(Beginning of MATERIAL FOR THIS TASK)
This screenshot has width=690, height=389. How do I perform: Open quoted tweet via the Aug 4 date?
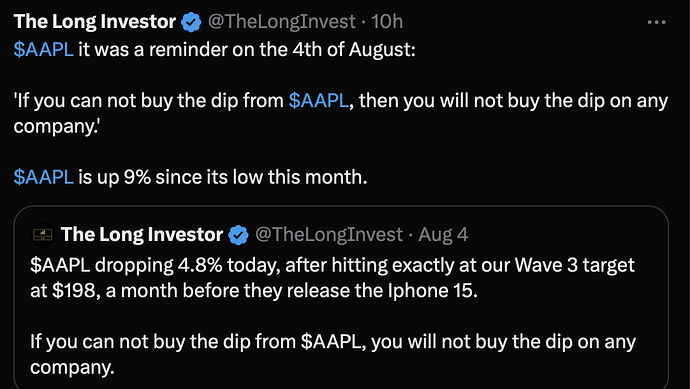coord(443,235)
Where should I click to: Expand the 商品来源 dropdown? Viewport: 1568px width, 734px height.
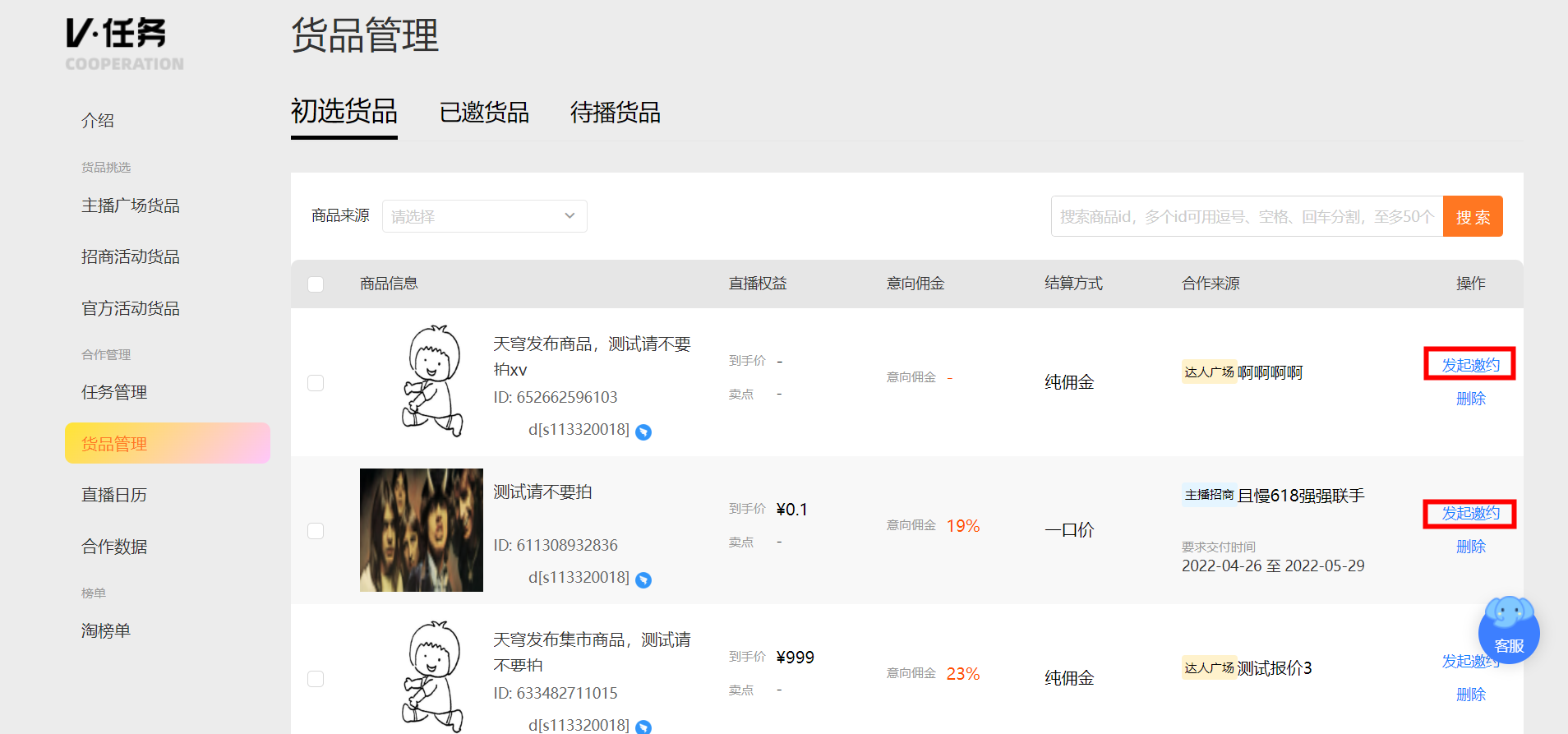pyautogui.click(x=485, y=216)
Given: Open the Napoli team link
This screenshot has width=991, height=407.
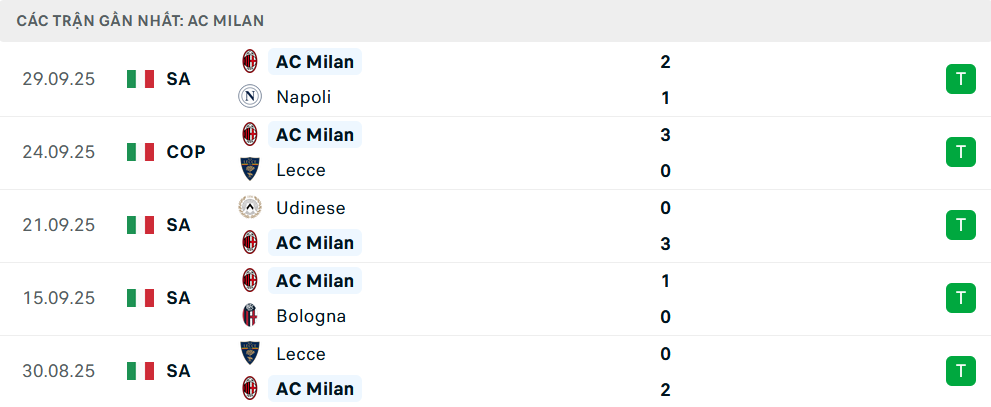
(End of MATERIAL FOR THIS TASK)
▶ [WORK REQUIRED]: Set down exactly and only the lines from the line that contains "Where should I" through the last line of the entries above, with both of those lines included and the pictures left out.

▶ [ANSWER SECTION]:
Where should I click to: Expand the 商品来源 dropdown? Viewport: 1568px width, 734px height.
pyautogui.click(x=485, y=216)
Given: Open the Napoli team link
This screenshot has width=991, height=407.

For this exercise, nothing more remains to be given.